The first Health Survey was conducted in 1960-1961. The following surveys took place in 1970-1971, and again in 1980-1981 and 1991-1992.

The last survey in 2002-2003, while continuing to provide comparisons with previous surveys, was more consistent with other European surveys, especially with regard to its health module which was significantly more detailed than in previous surveys.

The 2002-2003 Health Survey also contained several "self-questionnaires" (questionnaires completed by the individuals themselves, which are widely used on an international level and focus on perceived health, past and current working conditions and the description of a certain number of pathologies.

Plan de sondage :

The sample for the 2002-2003 Health Survey consists of 25,000 dwellings (18,000 for the national sample and 7,000 for regional extensions), selected from the INSEE master sample (derived from the population census), and supplemented by the New Housing Survey Database (BSLN).

All in all, approximately 16,800 households responded to this survey, giving an approximate total of 40,900 people in the population of responding households ("eligible" individuals, i.e. people over 18 years of age).

Autres spécifications :

Normally referred to as the "Health Survey" or "Ten-year Health Survey", this operation may also be included under the heading: "Heath and Medical Treatment Survey".

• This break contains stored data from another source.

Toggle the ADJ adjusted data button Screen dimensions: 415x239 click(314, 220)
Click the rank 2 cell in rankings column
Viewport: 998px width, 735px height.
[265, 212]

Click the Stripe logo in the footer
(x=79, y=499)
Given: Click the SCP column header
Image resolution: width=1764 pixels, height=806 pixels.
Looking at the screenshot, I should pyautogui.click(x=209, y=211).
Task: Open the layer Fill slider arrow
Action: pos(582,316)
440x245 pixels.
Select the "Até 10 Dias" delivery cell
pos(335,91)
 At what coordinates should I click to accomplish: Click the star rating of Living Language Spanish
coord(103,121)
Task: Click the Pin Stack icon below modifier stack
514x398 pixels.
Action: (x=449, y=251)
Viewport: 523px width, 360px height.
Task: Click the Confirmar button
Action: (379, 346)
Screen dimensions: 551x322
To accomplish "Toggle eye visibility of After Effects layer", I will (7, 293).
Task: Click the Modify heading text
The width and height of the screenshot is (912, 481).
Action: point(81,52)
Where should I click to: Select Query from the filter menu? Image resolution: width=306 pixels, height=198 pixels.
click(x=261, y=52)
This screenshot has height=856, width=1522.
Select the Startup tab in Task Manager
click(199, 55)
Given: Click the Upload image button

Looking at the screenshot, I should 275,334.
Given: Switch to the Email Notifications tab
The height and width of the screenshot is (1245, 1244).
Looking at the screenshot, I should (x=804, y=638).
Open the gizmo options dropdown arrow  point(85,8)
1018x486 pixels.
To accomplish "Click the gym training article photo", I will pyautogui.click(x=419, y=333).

In addition to the Health Survey carried out by INSEE, the survey scheme concerning health and the use of treatment facilities includes:

- Questions on health in the Statistical Survey Scheme on Living Conditions and Resources (SRCV), since 2004

- Health questionnaire in the fixed part and variable part of the Permanent Living Conditions Survey (EPCV) scheme, until 2006

- Health and Social Protection Survey (SPS) of the Health Economics Research and Documentation (IRDES), formerly known as CREDES

- Disability Incapacity Dependence (HID) survey, conducted by INSEE.

In relation to other sources, the Health Survey, due to its size and duration, can significantly increase the knowledge of certain topics such as the dynamic of treatment use, perceived health and prevention behaviours.